EXERCISE PROMPT: Beneath this instruction is a listing. Transcribe from it only the stretch from the line with "Seasonal Collection (69, 849)" through the line with "Uutiset (848, 53)", both end lines included, exactly as written.

MATERIAL PROVIDED:
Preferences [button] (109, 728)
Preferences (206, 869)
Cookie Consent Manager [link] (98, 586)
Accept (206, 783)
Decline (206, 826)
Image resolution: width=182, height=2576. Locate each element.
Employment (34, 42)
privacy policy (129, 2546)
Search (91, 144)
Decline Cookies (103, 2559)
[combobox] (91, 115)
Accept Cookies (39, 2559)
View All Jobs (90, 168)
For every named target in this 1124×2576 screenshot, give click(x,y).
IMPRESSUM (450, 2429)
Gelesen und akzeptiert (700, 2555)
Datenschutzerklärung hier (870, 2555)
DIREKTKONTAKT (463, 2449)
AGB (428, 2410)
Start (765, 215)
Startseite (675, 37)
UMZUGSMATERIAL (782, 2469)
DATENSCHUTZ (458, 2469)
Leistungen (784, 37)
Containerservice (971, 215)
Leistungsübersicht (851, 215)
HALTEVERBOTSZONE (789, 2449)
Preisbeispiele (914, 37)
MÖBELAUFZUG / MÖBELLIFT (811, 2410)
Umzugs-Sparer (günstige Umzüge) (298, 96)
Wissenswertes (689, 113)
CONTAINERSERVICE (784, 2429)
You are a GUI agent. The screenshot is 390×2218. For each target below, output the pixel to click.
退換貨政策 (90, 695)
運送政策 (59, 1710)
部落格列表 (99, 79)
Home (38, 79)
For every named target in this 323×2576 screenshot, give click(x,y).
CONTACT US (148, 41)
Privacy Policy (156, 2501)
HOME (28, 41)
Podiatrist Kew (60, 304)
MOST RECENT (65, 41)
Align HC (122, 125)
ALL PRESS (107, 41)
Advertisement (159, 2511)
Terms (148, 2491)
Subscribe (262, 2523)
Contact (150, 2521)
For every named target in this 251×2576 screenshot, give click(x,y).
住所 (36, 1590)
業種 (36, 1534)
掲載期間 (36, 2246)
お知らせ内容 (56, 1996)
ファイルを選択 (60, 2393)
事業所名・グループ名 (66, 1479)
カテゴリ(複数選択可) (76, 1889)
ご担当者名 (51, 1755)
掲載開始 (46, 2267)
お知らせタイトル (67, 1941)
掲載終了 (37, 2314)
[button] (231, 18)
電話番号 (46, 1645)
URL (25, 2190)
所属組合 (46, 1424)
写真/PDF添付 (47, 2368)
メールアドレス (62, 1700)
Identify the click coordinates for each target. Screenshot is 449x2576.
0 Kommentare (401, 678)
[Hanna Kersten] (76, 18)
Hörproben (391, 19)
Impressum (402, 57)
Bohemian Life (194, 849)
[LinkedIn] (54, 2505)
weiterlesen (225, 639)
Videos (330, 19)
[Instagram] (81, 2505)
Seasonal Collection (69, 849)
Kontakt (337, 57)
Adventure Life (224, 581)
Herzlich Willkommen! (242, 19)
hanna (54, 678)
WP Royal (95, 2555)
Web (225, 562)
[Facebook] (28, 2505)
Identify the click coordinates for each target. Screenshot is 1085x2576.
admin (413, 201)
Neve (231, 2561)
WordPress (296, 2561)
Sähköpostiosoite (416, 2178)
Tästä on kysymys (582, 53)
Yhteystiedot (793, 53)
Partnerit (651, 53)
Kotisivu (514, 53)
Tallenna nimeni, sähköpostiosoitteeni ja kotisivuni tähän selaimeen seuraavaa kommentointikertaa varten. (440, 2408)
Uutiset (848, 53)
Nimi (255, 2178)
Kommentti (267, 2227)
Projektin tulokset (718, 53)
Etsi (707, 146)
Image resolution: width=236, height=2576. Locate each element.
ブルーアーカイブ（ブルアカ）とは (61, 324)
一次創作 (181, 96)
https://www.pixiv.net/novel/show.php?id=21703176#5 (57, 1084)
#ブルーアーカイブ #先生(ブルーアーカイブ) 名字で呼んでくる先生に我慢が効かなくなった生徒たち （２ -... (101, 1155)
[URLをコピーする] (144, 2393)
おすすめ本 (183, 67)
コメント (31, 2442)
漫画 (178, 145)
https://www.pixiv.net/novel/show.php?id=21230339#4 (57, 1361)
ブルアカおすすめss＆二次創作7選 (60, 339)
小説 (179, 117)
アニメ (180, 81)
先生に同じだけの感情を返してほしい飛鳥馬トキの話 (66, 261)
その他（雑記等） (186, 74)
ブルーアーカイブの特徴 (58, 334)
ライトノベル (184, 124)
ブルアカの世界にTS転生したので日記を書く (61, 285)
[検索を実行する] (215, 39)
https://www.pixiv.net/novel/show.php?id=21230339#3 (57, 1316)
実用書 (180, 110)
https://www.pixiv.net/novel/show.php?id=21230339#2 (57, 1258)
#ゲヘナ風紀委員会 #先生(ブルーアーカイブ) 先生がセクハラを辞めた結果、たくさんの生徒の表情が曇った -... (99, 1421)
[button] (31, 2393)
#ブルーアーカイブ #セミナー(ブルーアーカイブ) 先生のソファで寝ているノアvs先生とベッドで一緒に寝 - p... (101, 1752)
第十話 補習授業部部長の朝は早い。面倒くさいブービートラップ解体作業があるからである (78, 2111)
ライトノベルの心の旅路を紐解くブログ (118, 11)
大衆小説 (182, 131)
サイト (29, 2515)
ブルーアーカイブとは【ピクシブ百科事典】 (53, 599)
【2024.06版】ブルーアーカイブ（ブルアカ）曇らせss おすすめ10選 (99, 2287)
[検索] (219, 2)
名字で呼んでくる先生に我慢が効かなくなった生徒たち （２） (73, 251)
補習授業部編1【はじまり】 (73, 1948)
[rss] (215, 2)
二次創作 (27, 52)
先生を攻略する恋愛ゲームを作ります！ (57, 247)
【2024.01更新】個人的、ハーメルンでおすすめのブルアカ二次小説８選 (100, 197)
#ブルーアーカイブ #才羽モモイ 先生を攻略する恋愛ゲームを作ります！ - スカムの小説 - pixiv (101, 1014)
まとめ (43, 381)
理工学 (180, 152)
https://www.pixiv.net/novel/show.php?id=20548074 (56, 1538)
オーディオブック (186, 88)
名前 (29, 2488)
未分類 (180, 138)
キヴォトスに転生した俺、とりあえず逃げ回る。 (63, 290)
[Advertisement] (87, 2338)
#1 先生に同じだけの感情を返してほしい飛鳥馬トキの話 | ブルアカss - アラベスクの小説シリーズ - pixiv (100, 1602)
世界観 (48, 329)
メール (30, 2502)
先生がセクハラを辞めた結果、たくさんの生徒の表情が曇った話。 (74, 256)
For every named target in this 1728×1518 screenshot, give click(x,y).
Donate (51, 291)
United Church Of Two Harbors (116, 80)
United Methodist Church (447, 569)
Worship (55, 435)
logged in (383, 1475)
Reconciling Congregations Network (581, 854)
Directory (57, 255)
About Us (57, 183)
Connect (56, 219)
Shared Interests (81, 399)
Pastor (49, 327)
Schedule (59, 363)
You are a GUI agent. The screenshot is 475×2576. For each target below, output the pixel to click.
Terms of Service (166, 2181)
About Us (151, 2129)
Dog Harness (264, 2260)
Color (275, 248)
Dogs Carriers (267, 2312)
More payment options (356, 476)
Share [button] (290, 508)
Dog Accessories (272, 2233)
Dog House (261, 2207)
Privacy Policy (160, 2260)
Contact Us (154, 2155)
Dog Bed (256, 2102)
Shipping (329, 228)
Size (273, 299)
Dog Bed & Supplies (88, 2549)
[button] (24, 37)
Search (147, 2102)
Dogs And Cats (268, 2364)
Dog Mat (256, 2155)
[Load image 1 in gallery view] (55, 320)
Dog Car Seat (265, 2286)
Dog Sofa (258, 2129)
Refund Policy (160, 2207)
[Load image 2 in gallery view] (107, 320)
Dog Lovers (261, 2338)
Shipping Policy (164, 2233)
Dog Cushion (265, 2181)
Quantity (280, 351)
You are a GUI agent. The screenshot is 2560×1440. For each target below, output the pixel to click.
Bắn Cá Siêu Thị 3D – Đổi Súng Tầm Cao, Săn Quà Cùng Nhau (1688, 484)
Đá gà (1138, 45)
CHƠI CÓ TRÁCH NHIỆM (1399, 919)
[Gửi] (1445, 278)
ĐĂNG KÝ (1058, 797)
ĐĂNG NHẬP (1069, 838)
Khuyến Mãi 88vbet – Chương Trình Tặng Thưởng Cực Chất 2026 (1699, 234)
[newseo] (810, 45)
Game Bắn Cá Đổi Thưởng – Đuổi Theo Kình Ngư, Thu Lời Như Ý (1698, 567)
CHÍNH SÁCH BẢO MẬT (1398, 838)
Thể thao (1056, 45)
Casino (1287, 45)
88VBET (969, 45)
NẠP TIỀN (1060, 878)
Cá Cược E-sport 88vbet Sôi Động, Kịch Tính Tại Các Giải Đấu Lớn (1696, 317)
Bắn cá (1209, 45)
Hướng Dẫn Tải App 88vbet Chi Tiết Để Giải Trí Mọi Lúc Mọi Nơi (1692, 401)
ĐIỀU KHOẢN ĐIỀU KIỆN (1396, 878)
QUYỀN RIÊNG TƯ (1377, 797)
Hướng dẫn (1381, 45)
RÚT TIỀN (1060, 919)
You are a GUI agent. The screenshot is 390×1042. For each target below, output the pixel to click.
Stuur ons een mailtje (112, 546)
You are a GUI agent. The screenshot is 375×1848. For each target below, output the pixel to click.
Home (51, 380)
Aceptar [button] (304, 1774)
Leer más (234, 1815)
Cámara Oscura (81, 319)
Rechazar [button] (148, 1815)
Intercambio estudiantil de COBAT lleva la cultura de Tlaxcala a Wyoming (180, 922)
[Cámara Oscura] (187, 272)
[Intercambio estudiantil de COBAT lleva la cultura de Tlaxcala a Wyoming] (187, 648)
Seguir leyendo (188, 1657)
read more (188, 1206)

WRITTEN SOLUTION:
Seasonal Collection (69, 849)
Kontakt (337, 57)
Adventure Life (224, 581)
Herzlich Willkommen! (242, 19)
hanna (54, 678)
WP Royal (95, 2555)
Web (225, 562)
[Facebook] (28, 2505)
Identify the click coordinates for each target. Screenshot is 1085x2576.
admin (413, 201)
Neve (231, 2561)
WordPress (296, 2561)
Sähköpostiosoite (416, 2178)
Tästä on kysymys (582, 53)
Yhteystiedot (793, 53)
Partnerit (651, 53)
Kotisivu (514, 53)
Tallenna nimeni, sähköpostiosoitteeni ja kotisivuni tähän selaimeen seuraavaa kommentointikertaa varten. (440, 2408)
Uutiset (848, 53)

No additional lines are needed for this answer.